On this occasion the show, smartly directed by Barry Kleinbort, with music direction by Richard Danley, also at the piano, included a variety of numbers composed by Weill, with lyrics in both German and in English. Haan grew up in Germany, so Weill’s work with Bertolt Brecht is a natural for her. When she sinks her teeth into “Pirate Jenny” from “The Threepenny Opera,” it becomes a major theatrical performance, laced with savage desire for revenge as Haan underlines lyrics with hate.

On the other hand, she injects bubbly fun into Weill’s and Ira Gershwin’s “The Saga of Jenny” from the Broadway show “Lady in the Dark.” From Weill’s Broadway period she also sang “My Ship” from “Lady in the Dark” and “Speak Low” from “One Touch of Venus.” Her selections also dug into lesser know Weil numbers written during his career.

Haan is also a story teller, recounting growing up memories and at first cringing at the idea of having to study Brecht at school. She gives biographical information on Weill and his escaping from the growing menace of Nazism in Germany and his efforts to become solidly American to the point of Americanizing the the pronunciation of his name.

She also has a sharp taste for satire. She prefaced singing the 1930 “Alabama Song,” another of Weill’s collaborations with Brecht, with a note of her own visit to Alabama in the U.S., toying with an American accent of Alabaaaama. She then sang the number with an amusing comedic tone, and strolled through the audience getting members to chip in with the refrain.

But Haan is especially memorable for such potent numbers as “Surabaya Johnny” from “Happy End,” in German by Brecht, and in English by Herbert Hartig, with her own adaptation. She delivers an original style to the famous “The Ballad of Mack, The Knife.”

It is something to see the way Haan can captivate an audience from the moment she starts.
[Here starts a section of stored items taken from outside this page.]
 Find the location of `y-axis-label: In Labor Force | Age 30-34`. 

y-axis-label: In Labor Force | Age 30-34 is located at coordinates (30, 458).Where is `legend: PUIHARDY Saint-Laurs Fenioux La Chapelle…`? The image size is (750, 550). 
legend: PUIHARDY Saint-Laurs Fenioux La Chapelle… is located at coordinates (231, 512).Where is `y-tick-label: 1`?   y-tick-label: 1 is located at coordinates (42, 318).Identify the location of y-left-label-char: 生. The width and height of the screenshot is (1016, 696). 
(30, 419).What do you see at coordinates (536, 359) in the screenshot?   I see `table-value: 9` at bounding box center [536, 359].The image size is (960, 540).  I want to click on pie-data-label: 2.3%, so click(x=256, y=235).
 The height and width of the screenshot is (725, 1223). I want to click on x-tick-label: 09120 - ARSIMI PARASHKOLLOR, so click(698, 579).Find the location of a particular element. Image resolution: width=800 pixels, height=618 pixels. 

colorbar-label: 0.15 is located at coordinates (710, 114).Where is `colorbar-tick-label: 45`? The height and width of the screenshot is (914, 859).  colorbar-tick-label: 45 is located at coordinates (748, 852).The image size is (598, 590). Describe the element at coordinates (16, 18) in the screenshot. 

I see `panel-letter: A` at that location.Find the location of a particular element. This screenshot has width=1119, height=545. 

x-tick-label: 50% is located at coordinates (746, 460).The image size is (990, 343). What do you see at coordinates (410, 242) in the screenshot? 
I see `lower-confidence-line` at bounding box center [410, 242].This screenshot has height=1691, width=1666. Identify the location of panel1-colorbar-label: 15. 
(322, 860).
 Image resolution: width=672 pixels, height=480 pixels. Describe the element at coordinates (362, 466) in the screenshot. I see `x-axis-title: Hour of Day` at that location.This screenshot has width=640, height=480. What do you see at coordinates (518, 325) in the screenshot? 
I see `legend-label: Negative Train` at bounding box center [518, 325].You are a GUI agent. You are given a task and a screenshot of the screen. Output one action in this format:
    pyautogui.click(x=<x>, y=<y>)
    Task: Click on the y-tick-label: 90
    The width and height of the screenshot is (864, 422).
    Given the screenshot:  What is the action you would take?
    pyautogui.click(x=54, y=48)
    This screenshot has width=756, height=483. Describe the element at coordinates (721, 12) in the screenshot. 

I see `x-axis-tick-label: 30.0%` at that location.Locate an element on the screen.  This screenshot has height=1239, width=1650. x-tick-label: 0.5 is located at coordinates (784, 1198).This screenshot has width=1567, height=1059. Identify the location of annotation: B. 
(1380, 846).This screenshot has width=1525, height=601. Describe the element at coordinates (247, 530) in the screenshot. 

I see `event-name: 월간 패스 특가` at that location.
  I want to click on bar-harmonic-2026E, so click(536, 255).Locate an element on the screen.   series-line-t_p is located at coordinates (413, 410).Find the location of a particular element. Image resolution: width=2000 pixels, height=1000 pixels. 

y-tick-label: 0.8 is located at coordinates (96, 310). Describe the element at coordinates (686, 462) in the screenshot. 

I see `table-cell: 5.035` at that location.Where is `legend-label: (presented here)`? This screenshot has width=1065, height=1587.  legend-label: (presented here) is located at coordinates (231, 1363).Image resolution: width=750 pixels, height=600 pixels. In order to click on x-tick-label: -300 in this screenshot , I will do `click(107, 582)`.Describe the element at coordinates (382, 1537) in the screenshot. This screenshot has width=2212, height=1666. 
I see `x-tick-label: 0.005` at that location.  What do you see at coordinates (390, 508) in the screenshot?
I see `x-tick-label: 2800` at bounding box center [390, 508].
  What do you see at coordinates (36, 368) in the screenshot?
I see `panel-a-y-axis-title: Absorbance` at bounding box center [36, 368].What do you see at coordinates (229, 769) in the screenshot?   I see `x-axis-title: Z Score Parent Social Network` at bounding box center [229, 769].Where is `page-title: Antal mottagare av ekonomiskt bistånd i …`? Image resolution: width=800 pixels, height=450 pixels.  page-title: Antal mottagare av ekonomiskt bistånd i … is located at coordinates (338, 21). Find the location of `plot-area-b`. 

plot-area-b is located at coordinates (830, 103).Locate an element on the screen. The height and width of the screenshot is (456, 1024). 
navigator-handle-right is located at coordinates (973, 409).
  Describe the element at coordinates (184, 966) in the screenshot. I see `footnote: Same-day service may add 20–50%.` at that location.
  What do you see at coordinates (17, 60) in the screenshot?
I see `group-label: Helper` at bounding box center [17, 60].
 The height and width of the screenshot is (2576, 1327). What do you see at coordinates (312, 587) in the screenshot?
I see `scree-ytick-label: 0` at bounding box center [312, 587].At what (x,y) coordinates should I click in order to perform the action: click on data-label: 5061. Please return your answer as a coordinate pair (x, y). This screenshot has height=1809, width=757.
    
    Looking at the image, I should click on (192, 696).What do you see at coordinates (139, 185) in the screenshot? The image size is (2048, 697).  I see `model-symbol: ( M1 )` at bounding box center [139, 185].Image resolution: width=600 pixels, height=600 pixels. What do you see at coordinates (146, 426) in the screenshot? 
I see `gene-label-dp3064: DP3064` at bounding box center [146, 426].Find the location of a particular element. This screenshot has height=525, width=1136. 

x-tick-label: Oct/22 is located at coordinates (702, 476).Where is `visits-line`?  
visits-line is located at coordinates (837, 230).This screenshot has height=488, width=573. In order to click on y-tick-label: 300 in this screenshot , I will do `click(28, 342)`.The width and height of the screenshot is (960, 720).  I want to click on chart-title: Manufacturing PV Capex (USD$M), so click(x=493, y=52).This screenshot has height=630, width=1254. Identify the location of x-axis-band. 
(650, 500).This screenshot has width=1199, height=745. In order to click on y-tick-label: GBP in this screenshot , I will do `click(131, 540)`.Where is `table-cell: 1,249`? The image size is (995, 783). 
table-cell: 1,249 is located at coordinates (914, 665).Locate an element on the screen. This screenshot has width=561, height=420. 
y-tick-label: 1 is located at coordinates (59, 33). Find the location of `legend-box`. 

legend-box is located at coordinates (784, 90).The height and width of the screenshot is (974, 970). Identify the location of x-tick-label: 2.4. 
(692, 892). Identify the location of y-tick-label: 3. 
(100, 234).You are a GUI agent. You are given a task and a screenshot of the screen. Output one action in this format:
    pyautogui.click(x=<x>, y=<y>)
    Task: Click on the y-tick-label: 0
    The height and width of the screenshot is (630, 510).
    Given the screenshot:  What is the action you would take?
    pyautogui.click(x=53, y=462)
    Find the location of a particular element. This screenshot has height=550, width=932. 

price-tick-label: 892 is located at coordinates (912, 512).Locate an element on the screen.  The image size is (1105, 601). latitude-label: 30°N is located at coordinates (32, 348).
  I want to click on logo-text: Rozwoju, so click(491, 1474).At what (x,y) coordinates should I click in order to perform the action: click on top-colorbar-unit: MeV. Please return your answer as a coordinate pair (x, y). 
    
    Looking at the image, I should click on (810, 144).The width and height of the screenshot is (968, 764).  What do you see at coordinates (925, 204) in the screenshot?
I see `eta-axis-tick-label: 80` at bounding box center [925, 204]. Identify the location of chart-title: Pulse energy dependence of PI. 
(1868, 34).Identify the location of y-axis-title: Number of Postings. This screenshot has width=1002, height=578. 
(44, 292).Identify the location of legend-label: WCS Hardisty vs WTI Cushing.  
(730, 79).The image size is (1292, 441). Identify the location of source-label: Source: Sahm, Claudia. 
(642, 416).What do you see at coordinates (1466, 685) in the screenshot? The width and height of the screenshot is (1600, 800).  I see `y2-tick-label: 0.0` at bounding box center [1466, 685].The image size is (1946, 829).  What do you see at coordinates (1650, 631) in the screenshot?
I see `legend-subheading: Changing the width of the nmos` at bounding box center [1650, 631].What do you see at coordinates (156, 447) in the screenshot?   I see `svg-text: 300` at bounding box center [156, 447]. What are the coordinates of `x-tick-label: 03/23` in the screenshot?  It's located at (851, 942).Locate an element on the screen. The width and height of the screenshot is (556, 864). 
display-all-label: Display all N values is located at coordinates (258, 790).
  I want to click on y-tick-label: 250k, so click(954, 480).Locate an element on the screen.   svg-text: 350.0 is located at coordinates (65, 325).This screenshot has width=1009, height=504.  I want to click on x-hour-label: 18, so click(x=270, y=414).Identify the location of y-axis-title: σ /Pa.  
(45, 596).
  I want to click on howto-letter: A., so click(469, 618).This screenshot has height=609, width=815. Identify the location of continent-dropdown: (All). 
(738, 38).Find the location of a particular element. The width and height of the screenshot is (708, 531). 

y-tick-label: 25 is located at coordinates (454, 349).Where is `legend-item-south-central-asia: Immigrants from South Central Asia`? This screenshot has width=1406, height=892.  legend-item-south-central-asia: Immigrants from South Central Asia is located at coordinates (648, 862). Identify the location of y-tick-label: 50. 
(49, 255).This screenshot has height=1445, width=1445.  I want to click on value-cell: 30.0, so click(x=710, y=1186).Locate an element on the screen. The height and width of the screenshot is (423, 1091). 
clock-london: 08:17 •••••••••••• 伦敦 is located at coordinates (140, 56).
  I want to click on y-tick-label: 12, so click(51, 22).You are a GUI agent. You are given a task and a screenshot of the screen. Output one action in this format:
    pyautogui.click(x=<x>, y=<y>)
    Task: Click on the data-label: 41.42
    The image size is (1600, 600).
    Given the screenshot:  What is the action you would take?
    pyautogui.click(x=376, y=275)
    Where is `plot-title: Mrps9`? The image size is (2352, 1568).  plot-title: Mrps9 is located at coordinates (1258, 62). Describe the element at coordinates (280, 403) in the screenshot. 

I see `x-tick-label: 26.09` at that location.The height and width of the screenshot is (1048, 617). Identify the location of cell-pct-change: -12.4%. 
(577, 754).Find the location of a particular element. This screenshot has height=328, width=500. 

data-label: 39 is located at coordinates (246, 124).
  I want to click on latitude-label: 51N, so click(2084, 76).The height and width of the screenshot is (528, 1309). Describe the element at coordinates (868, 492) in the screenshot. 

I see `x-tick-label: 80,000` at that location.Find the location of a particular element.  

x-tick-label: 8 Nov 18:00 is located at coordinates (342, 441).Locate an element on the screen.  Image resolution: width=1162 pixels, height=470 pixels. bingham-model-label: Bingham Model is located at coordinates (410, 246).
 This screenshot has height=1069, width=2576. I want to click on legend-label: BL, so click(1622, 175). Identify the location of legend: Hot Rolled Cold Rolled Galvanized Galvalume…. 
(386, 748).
She projects drama in just about everything she sings, accented with broad body movement, and where called for, shrieks of agony. Her over-sized personality permeates the room, but the key is that it is backed by an always-effective singing voice that justifies her histrionics.

Her repertoire was enhanced by the backup musicianship and arrangements of Julian Ritter. In addition to her long-time musical director Richard Danley’s leadership at the piano, there was the Novembergruppe Quintet, with members Dan Levinson on clarinet and alto saxophone; Jonathan David Russell, violin; Vinny Raniolo, guitar and banjo; Jared Engel, bass and tuba, and Mike Campenni, drums. The larger-than-usual musical contingent for the room definitely added to the perspective and solidity of the show. At the Metropolitan Room, 34 West 22nd Street. Phone: 212-206-0440. Reviewed September 29, 2016.